(INSTRUCTIONS TO FOLLOW):
Extend the blog comment thread about dealing with rude and angry members of the public, picking up after its final comment.

(READING PASSAGE):
((
Working with real people is, after all, the perfect laboratory for examining true-to-life characters—the good, the bad and the ugly.


Leah writes stories of mystery and suspense, good and evil and the redeeming power of love. Learn more at


Liz Flaherty said...

I worked in the P. O. for 30 years--much opportunity for the good, bad, and ugly! I still wonder, three years after retiring, what makes people WANT to treat others that way. Perhaps they can't drive and are denied the chance at road rage!

Jannine Gallant said...

I work at a boat ramp. If people haven't been properly inspected and banded (we're trying to keep invasive species out of Lake Tahoe) they can't launch. Imagine a boat load of people and beer being turned around on a Sat. afternoon. Yep, ugly. Calm, polite and firm is my mantra! Sounds like you handle them well, Leah!

Alicia Dean said...

Well said! Very interesting peek into what you deal with. I am an assistant in a family law firm. You talk about emotions running high, when you are dealing with people going through divorce, custody, paternity, etc, it can get insane. In many cases, these people feel that there is a threat to their time with their children and/or a threat to their finances (and more often than not, this is exactly what's happening). Two hot buttons for sure. I also think of all kinds of fodder for stories and characters based on some of these situations.

By the way, it's good to know I can call you at the newspaper when I have a random question and you'll google it for me. Handy! ;)

Alison Henderson said...

I really admire you, Leah. I don't know how you manage to keep your cool when faced with callers like that man. I'm usually the epitome of cool, calm, and collected, but he would make me lose it in seconds!

Leah St. James said...

Liz, I'm sure you've seen it all, too! (The phrase "going postal" comes to mind!) I think we just see service workers as the extension of the company. We don't see the person behind the company (especially on the phone). So it's okay to treat a company like that. But yikes, just the thought of that guy behind the wheel makes me want to run for the hills!

Leah St. James said...

Oh, Jannine, adding beer/alcohol to the mix certainly does make things more interesting! I used to volunteer at the concession stand at an outdoor amphitheater (around 15,000 attendance). (It was a fund-raiser for the high school's marching band...they told me it would be fun!) For certain shows (determined by the venue), we had to check the ID of every single person buying beer, even if it was obvious the person was well over the age. Even that 10-second imposition would send people into a rage. (I'm so glad my son is out of high school!)
))
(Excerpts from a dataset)
((
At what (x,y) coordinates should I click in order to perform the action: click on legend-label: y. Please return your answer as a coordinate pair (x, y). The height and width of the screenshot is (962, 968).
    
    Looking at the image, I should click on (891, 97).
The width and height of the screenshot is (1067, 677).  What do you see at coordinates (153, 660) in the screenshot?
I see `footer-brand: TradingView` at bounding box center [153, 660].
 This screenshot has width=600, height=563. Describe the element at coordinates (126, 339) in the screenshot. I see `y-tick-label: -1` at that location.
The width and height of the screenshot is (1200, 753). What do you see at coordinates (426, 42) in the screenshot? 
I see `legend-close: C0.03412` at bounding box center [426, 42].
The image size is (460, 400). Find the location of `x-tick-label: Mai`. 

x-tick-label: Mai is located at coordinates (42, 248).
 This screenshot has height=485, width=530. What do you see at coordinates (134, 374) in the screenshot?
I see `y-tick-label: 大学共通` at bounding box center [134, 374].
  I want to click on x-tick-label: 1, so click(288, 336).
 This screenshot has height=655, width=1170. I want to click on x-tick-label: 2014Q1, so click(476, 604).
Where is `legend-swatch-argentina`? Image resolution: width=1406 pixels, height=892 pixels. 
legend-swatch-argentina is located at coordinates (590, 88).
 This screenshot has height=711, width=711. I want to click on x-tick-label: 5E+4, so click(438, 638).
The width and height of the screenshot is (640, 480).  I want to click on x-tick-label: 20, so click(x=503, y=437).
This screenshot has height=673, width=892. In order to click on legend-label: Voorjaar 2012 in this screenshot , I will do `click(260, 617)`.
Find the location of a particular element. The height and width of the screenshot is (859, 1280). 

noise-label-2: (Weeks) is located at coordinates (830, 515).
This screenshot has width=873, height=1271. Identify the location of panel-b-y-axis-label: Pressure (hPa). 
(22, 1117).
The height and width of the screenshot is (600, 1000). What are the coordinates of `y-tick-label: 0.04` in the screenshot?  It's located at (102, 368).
))
(ANSWER SECTION):
Leah St. James said...

I used to work in a small law firm, too, Alicia. You're right, another perfect environment for the highest of emotions. One of our attorneys handled pro bono cases for the public defender. One time a woman called to complain that a woman was making threats against her son (the defendant). Turns out the guy had allegedly killed a two-year-old, and the threatening woman was the baby's mother. (Talk about sadly ironic!) I guess it proves the mother's urge to protect doesn't go away, even if your kid is the monster.

Leah St. James said...

I didn't handle it well in the beginning, Allison. That first woman (who called me pathetic) almost made me cry! I think it's like anything else - you get desensitized after a while! Although I'd rather get through a day without "ugly caller"!

Margo Hoornstra said...

Late getting here, sorry. My phone job was physician referral for a medical organization. One lady called saying she was pregnant. Ready to refer her to an OB doctor, it soon became apparent she was in labor and didn't know what to do. Told her to get to the ER then crossed my fingers and hoped for the best.

Leah St. James said...

Wow, that's something I probably won't hear. :-) That would have made me a nervous wreck.

Diane Burton said...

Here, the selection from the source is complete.